Five-Year Postoperative Survival According to Primary Tumor Size, Presented by New T Category:

"The new T classification, which is based mainly on the tumor size, is therefore considered to be appropriate for the pathologic findings of the primary tumor," lead study author, Dr. Yano, summarizes the significance of the research findings. Furthermore, significant differences were observed among newly revised T subsets in at least one incidence of pathologic invasiveness, i.e. lymphatic, vascular, or pleural invasion.

Past chair and author of the IASLC's staging guide, Dr. Peter Goldstraw, confirms that "Any new addition to TMN is very important to the clinicians and researchers involved in that particular organ site. It happens that in the 6th edition there were no changes to TMN in lung cancer so this is very important; it's the first revision of TMN classification in lung cancer for 12 years. Indeed, it represents the most drastic change there has been in the past 30 years."

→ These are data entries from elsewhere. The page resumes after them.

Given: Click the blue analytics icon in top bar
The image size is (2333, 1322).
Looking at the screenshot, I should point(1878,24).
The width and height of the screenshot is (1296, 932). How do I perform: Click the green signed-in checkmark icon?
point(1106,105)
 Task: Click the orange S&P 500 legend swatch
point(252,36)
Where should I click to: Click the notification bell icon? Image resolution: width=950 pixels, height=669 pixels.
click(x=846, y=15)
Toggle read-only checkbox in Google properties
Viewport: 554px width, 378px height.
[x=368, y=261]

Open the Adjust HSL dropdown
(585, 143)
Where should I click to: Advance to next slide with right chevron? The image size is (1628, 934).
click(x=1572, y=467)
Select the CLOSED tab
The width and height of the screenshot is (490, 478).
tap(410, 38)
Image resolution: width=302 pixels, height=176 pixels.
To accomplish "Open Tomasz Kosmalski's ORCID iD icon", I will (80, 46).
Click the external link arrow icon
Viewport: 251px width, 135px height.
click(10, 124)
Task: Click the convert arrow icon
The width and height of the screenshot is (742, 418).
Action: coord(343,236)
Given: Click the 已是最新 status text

Dr. Goldstraw recently hosted an international roundtable explaining the changes applying to both clinical and patient perspectives of the staging revisions. Acknowledging the ongoing commitment, Dr Goldstraw explains that the "IASLC now has a responsibility to continue this central role in the formation of future classification of TMN and we have plans to build on the success of our process to improve among further revisions."